Wednesday, November 25, 2009

Notre Dame Is A Mid-Major Program...Time For Them to Start Acting Like It

On the daily now, we're assaulted by the spectacle of Charlie Weis being ridden to slaughter like a broken-down horse. The breathless speculation on his successor as Notre Dame football coach by the Herbstreits and Schads of the world is sort of compelling, but in much the same way as the results of Afghanistan's election. Neither is a job that any sane person really wants right now, and being the Afghan president might actually be safer than being Notre Dame's quarterback. More on that later.

Notre Dame bagmen, er, boosters want AD Jack Swarbrick to nag Urban Meyer relentlessly until he finally remembers that Notre Dame is his "dream job" and that he's nothing until he's coached there. Because, you know, those two national championships in three years were just an audition for a program that's won two national championships in THIRTY-three years.

Cincinnati's Brian Kelly is considered the front-runner to replace Weis, as he's a bit more of a realistic hire. A guy at a program that's just arriving is a lot easier to pry away than a coach who's already brought back a storied team and has the hardware to prove it.

And if Meyer leaves Florida, a state that recruits itself, or Kelly leaves Cincinnati, a program that may be on the verge of big-boy things, one thing is certain:

That man is an idiot.

I grew up in Indiana. Lafayette, to be exact, which sits 150 miles southwest of South Bend. And you know what? Winters in Lafayette suck. Never spent one in South Bend, but I'm sure they're even worse. I spent three years in Gainesville, Florida, and winters there? Quite nice. The wife and I went to the beach for Christmas one year. Any man who leaves the tropics for the arctic is an idiot.

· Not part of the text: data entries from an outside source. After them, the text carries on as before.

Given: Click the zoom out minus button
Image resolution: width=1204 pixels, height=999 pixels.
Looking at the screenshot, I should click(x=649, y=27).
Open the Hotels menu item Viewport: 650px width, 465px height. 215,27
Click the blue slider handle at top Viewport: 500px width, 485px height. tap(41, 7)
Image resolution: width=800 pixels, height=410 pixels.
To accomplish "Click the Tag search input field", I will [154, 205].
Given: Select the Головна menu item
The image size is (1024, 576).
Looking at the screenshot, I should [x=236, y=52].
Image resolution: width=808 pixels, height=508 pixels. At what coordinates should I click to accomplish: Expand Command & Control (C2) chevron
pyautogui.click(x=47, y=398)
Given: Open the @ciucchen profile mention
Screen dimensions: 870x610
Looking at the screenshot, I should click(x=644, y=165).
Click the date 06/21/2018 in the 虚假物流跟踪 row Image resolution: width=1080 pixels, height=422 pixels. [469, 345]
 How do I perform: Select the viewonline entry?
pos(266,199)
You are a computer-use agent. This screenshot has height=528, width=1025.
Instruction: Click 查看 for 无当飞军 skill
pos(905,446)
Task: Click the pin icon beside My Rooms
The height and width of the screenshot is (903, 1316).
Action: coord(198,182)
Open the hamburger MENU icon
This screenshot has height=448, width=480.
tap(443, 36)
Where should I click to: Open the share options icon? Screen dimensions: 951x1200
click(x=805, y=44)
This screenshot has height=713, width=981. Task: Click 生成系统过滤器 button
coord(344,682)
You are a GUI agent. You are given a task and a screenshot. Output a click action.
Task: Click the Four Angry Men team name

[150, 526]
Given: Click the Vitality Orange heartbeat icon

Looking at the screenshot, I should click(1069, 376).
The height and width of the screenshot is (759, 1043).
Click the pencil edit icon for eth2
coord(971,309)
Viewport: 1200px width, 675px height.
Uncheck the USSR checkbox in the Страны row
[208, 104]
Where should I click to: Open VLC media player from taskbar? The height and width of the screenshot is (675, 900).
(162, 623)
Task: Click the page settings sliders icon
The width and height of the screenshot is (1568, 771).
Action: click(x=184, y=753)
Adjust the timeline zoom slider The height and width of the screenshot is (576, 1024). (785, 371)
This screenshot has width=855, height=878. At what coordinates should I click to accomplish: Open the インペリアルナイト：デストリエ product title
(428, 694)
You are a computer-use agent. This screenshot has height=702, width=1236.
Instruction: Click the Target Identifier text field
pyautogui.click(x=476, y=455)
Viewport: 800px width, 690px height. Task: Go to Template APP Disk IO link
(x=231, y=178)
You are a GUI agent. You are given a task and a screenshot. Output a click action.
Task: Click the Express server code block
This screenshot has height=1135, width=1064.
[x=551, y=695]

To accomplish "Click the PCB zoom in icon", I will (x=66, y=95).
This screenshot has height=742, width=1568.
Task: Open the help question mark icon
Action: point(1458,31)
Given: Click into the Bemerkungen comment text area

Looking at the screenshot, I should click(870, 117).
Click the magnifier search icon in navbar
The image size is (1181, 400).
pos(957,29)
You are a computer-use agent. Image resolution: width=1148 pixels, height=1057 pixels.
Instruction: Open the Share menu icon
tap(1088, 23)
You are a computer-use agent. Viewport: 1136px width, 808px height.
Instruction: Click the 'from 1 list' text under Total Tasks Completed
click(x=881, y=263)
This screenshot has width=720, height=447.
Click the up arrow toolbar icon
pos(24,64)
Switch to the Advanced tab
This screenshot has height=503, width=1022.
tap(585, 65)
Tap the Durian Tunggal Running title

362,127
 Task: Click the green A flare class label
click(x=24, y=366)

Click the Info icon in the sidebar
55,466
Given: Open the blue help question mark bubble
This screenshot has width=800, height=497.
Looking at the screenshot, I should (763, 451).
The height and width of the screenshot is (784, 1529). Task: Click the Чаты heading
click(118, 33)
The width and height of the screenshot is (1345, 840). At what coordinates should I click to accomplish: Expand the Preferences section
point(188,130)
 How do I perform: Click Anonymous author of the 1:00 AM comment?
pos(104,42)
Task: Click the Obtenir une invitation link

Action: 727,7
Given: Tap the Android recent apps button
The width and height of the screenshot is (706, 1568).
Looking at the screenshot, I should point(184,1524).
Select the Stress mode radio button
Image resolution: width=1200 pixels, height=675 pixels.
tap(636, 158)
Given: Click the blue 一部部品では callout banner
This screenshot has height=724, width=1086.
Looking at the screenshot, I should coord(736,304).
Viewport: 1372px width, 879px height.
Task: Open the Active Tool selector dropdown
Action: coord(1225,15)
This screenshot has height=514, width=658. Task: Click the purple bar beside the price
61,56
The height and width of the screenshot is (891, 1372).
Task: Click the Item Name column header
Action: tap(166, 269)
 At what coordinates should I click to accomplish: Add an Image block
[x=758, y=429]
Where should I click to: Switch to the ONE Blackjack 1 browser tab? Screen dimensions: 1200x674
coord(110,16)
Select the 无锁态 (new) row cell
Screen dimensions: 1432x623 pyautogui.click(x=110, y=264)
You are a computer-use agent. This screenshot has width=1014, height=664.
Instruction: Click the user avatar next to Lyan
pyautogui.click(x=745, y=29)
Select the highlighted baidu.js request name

Paul "Bear" Bryant once said that Florida was a hard place to win football games because, with all the pretty little things running around in their suntans, it was hard to make football the most important thing in a young man's life. Steve Spurrier did a fine job of it. Bobby Bowden did a fine job of it, before the Alzheimer's set in. Jimmy Johnson did a fine job of it. And now, Urban Meyer appears to have elevated it to an art form.

The point of all this is that Notre Dame needs to step back and seriously...SERIOUSLY...evaluate itself. Notre Dame is a mid-major program with a major-league opinion of itself. Tradition is all well and good, but face it. High school players don't care about what Ara Parseghian, Knute Rockne, and Dan Devine accomplished. Most of them would be hard-pressed to tell you who those guys were. Hell, they only know Lou Holtz as that goofy lisping fruit on ESPN. The players care about, "Can I get to the NFL?" That gets done in two ways: play on TV and play in IMPORTANT games on TV.

Thanks to N(D)BC, Notre Dame can certainly deliver on one of those scores. And, to be fair, the Irish players who do show out do still get drafted...somewhat. From 1999 to 2006, the Irish had 37 players drafted...unfortunately, less than a third of those players are still in the league. The total fell to four in 2008, and only ONE in 2009. By contrast, mighty Abilene Christian had two players drafted this year, and both Johnny Knox and Bernard Scott appear to have some NFL game.

Then there's the academic standards. One of the big factors in Urban Meyer not chasing his "dream job" was his understanding that Notre Dame's higher academic standards would chase off some talented athletes who were indifferent toward their studies. Is it a failure to keep the "student" prefix in the term "student-athlete"? Absolutely. However, athletes have been failing to remind themselves to be students for generations, it's only now that we have media in every corner trying to complain about it. Why should a player go somewhere where he has to work even harder in the classroom just to go out and freeze his tail off on gameday when he can do just enough to get by and play in sunny Florida, where the women are scantily clad ten months out of the year instead of six?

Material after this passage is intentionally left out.